= Conrad Gorinsky =

Guyanese chemist (1936–2019)

Conrad Gorinsky (March 7, 1936 – August 18, 2019) was a Guyana-born chemist who studied in the UK. The son of Cesar Gorinsky, a Polish cattle rancher and gold prospector, and Nellie Melville, a half-Atorad tribeswoman. He spent months with the Amazonian Wapishana tribe and later obtained US patents for tipir and cunani, two chemicals derived from plants used by the tribe. In 1968 he travelled on a BBC-funded expedition in the Amazon with the explorer Robin Hanbury-Tenison, having a discussion with him that led to the foundation of Survival International.

==Patent controversy==

===Rupununine===
Gorinsky patented tipir as rupununine (after the nearby Rupununi river), which is an antipyretic derived from the Greenheart tree. His patent claims it may be used to treat malaria and cancer.
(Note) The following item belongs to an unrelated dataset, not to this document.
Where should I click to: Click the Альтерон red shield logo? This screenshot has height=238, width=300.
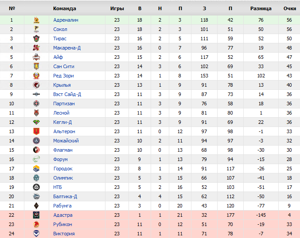click(36, 131)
The Wapishana tribe grind this nut and use it to stop bleeding and as an abortifacient which provokes miscarriage. They wanted the patent rescinded, but Gorinsky replied:

"Tough, isn't it?", he says. "I was not the only person looking at the greenheart. I just picked up a nut and said 'what can I do with this?'. I have analysed the chemical structure but I have not patented the tree or a life process. How can I tell the Wapishana about the science? They just inherited the greenheart. They don't own it. I have invested in this with my own money".

===Cunaniol===
Gorinsky was one of several who isolated a potent chemical from certain plants that the tribe used for fishing. The natives called the plant cunani, after which Gorinsky called the chemical "cuaniol". Affected by this potent neurotoxin, fish in the surrounding area become disoriented and can easily be caught. Gorinsky patented the use of cunaniol for the treatment of heart disease. The chemical is also known as ichthyothereol.

===Controversy===
The 1992 Convention on Biological Diversity, as part of its aim of protecting the knowledge of forest tribes from exploitation, nationalised plant resources and forbid individuals from patenting organic compounds from them. Tribespeople accused him of committing biopiracy by stealing their secrets.